The storm over the stormwater garden

Bayfront Park
A local group is proposing a garden to treat storm water runoff at Duluth's popular Bayfront Park.
MPR Photo/Stephanie Hemphill

Bayfront Park sits on a flat piece of land between downtown Duluth and the harbor.

Organizers say it's a perfect place for a storm water garden. With every rain, salt, and oil wash off the city streets and nitrogen seeps from fertilized lawns. At the moment, it all flows directly into Lake Superior.

A storm water garden would capture some of that runoff and treat it in a series of constructed wetlands filled with native plants.

Jill Jacoby
Jill Jacoby has been working on plans for the storm water garden for ten years. She says it will attract tourists and educate people about how wetlands purify water.
MPR Photo/Stephanie Hemphill

Jill Jacoby is the driving force behind the idea. She says the popular Bayfront Park is an ideal place to educate people about how wetlands purify water.

"We are creating a recreational, eco-tourist area that I think is going to set the city apart," she says. "I really think that once this is built, it's going to be dynamic. People will come here to visit it."

At a reception at the Depot, she showed her plans to a small but enthusiastic crowd.

She says she first got interested in water quality years ago.

"It's been long process," she says. "From an educator flipping over a rock, and showing me a bug, and telling me that that bug meant the water was clean. I was city kid. I never knew bugs related to the health of water."

Jacoby earned a masters degree in water resources. And for 10 years she's been working on plans for a storm water garden for Duluth's Bayfront Park.

She recruited Patricia Johanson to design the garden. Johanson has built water gardens in big cities around the United States and in several foreign countries.
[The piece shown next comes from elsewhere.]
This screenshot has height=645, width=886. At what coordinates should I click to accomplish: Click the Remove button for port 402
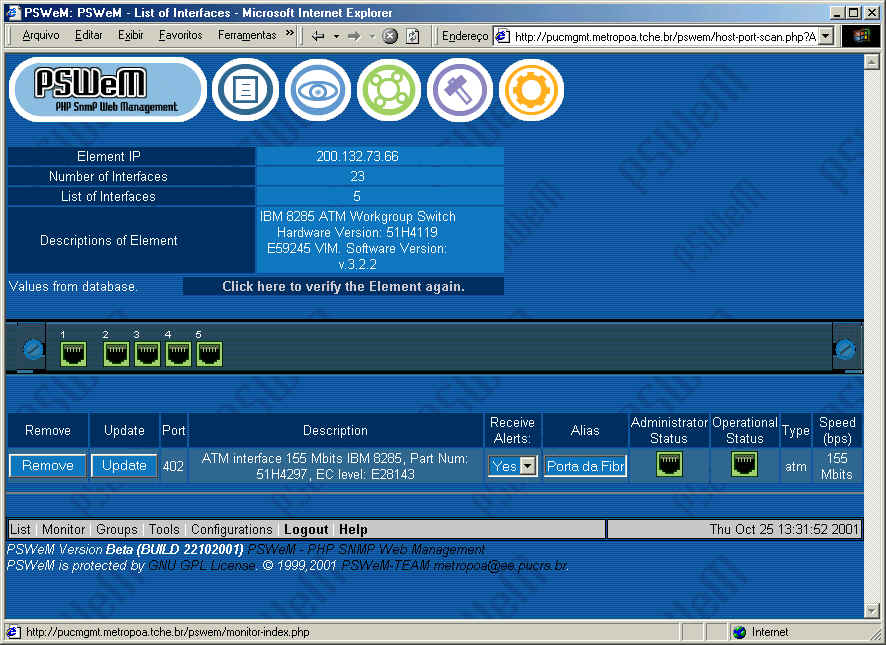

In Duluth, city support for the project has been lukewarm. The city council approved planning for a half-acre garden, but Jacoby wants more land.

So now there are three different designs.

If the garden is just a half-acre, the design from above looks like a flower -- specifically the Swamp Rose.

Mary and Larry Reilly
Mary and Larry Riley look at plans for the storm water garden. They say it's a good fit for Duluth.
MPR Photo/Stephanie Hemphill

The designs for a two-acre garden and a three-acre garden would take the shape of the Great Lakes and the St. Lawrence Seaway. Duluth itself sits at the headwaters of that entire water system.

Each of the Great Lakes would be planted with a different native wetland plant.

"Lake Superior, for example, is all planted in a smartweed, which gets a very pretty pink flower," she says. "And it's all going to bloom at the same time, so when you're standing on the hillside for example, and you look down, you're going to see a fuzzy image of Lake Superior in pink. People are going to learn their wetland plants and they're going to see the beauty of them."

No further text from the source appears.